- _Directions_:
**A.** Set down the passage of the lockdown entry below word for word, starting at "We have hardly" and ending at "being a tabac.".
**B.** In the lockdown entry below, what has to be printed out and signed each time the writers go away from the boat?
(Document excerpt Opens)
Sunday turned out to be a fabulous spring day and we saw many brimstones, a couple more peacocks and a small tortoiseshell.  The impact of the latest restrictions was far more apparent because so many outlets were closed in town; however, there were still the usual groups of people sitting and standing around in the squares and parks.  We did notice that people were shaking hands in greeting rather than the customary kissing so maybe the physical closure of bars etc. was having an impact.

We have hardly ever seen any customers in the tabac near the port but on Sunday it was heaving.  This was because it has a small bar and they clearly felt justified in serving alcohol as they hid behind the banner of being a tabac.

Our new mooring after swapping positions with the girls last Thursday
Macron and his government had clearly had enough of people not taking things seriously so introduced yet more measures on Monday.  We are now confined to barracks which is going to make things interesting over the coming months.  We now have to print out and sign a certificate each time we venture away from the boat indicating the reason for travel.  This even includes walking Buddy, which we are allowed to do together, but only because we live together and we both have to have an appropriate certificate.   Dog owners who live in houses are expected to exercise their pets in their gardens, but flat owners are allowed to walk their dogs in public but not in groups and not far from their homes.
(Document excerpt Closes)
(Available data Opens)
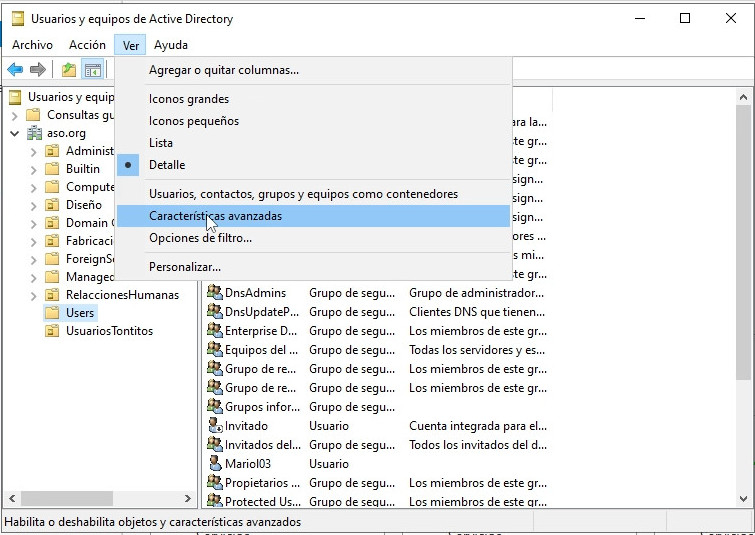Screen dimensions: 755x535
Task: Click the aso.org domain icon
Action: [35, 133]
(Available data Closes)
- _Task-by-task results_:
**A.**
We have hardly ever seen any customers in the tabac near the port but on Sunday it was heaving.  This was because it has a small bar and they clearly felt justified in serving alcohol as they hid behind the banner of being a tabac.

**B.** A certificate stating the reason for travel.